SELECTED EXCERPT
Noel Tovey’s Little Black Bastard begins beguilingly with a ride on the 57 West Maribyrnong tram, revisiting the haunts of his Melbourne childhood and youth.
But this nostalgic trip hardly prepares us for the full grimness of the story that it introduces. His father was a street singer, descended from a black American vaudeville artist, his mother (known as ‘Mumma’) had an Aboriginal grandmother. Both had been cast adrift from their families and had hard lives; they were often drunk and were described in official documents as being ‘of bad character’. In 1941 both parents seem to go missing, and Noel and his elder sister Bev are sent off to the Welfare Depot as neglected children. Later, they are adopted by a man describing himself as a friend of their father; they go to live with this Arthur Challenger and his mother in country New South Wales. While their new ‘grandmother’ is kind and caring, both children suffer sexual abuse at the hands of Challenger over a period of years. The only glimmer of happiness during this time is when Noel is sent to the Far West Home in Manly, where he spends some months being treated for a knee injury. Challenger, however, who already had a shady reputation in the local community, is eventually found out and charged with carnal knowledge of a girl under sixteen. Noel and Bev are returned to the care of their mother in Melbourne, where he becomes something of a street kid. Throughout this childhood, he is sensitive to the taunts of being ‘an Abo’.

SUPPLIED MATERIAL
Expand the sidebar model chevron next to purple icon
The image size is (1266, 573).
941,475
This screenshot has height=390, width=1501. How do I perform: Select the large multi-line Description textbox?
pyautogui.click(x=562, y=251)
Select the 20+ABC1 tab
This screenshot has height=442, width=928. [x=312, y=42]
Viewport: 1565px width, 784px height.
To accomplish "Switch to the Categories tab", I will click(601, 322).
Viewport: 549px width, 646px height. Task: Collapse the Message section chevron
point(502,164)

--

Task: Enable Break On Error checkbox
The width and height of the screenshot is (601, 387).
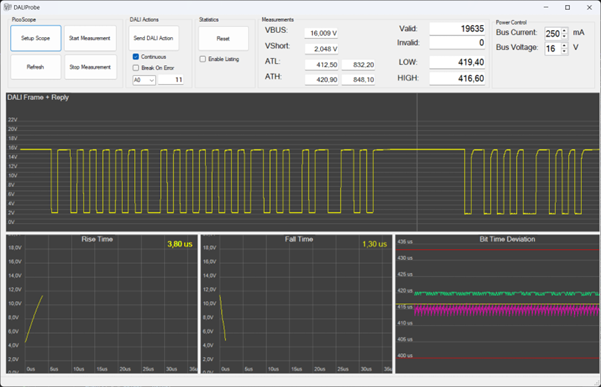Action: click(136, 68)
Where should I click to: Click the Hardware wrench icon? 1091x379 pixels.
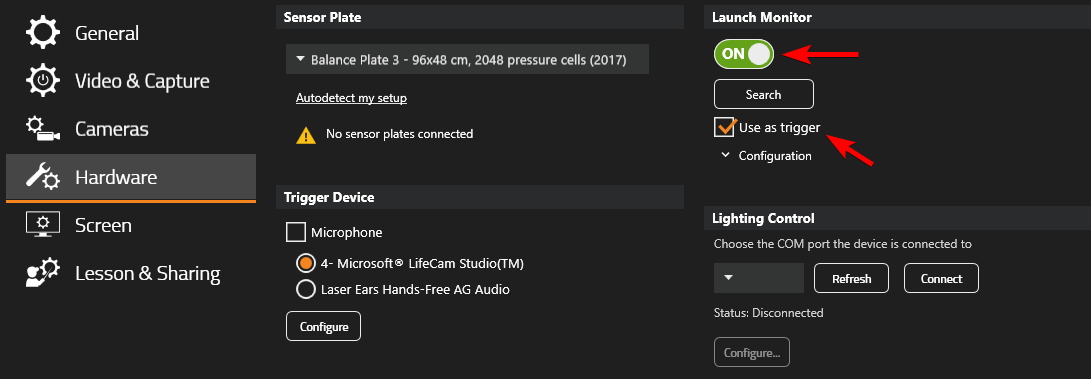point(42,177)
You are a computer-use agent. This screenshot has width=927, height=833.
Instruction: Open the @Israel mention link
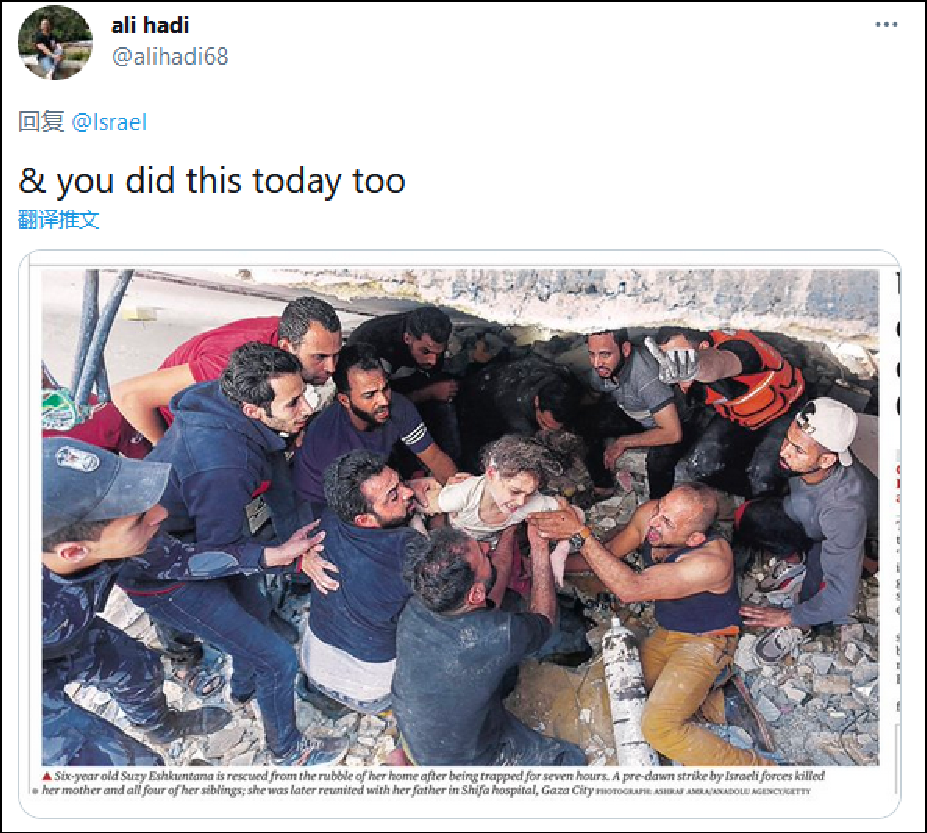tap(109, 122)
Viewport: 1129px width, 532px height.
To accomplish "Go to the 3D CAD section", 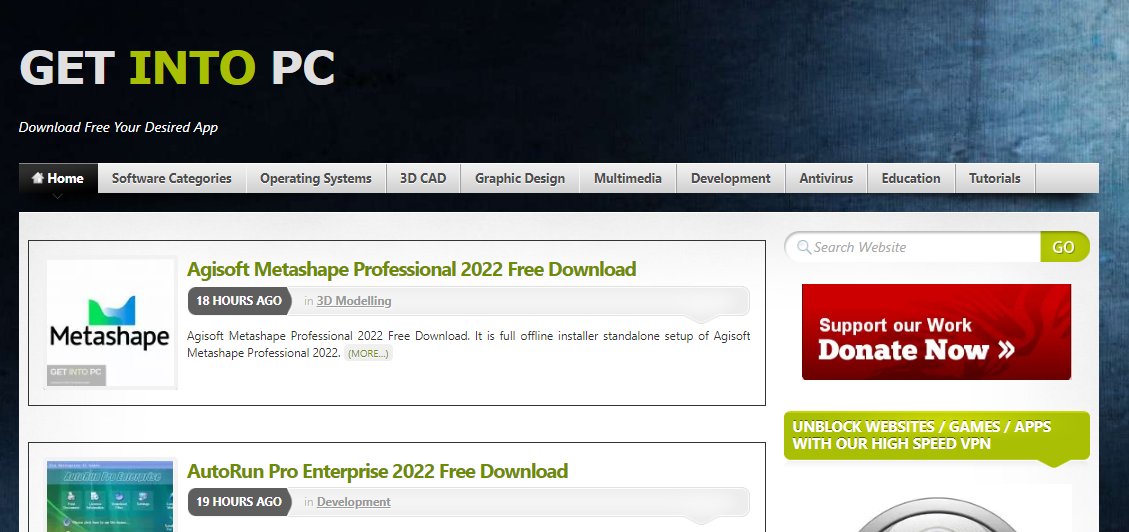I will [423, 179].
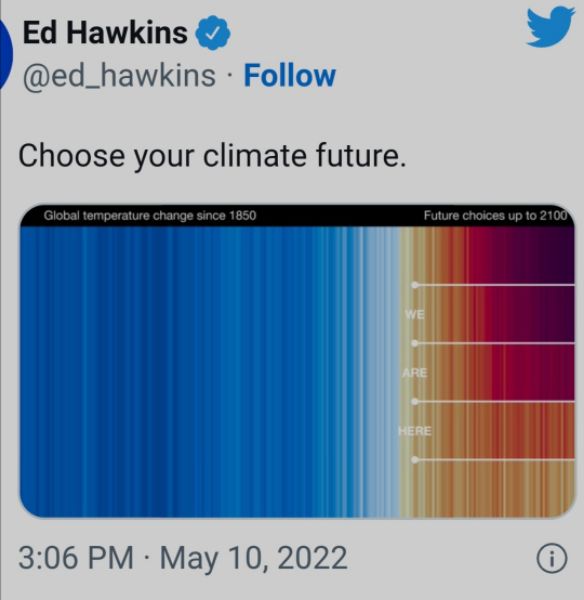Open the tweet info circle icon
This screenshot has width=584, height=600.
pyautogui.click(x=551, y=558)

PROBLEMS TO WORK ON
1. In the book review, where is Noel sent to be treated for a knee injury?
2. Repeat the part of the book review that begins with the words containing "Noel Tovey’s Little" and ends with "childhood and youth.".
The rows can be left aside.

ACTIVITY ANSWERS
1. He is sent to the Far West Home in Manly.

2.
Noel Tovey’s Little Black Bastard begins beguilingly with a ride on the 57 West Maribyrnong tram, revisiting the haunts of his Melbourne childhood and youth.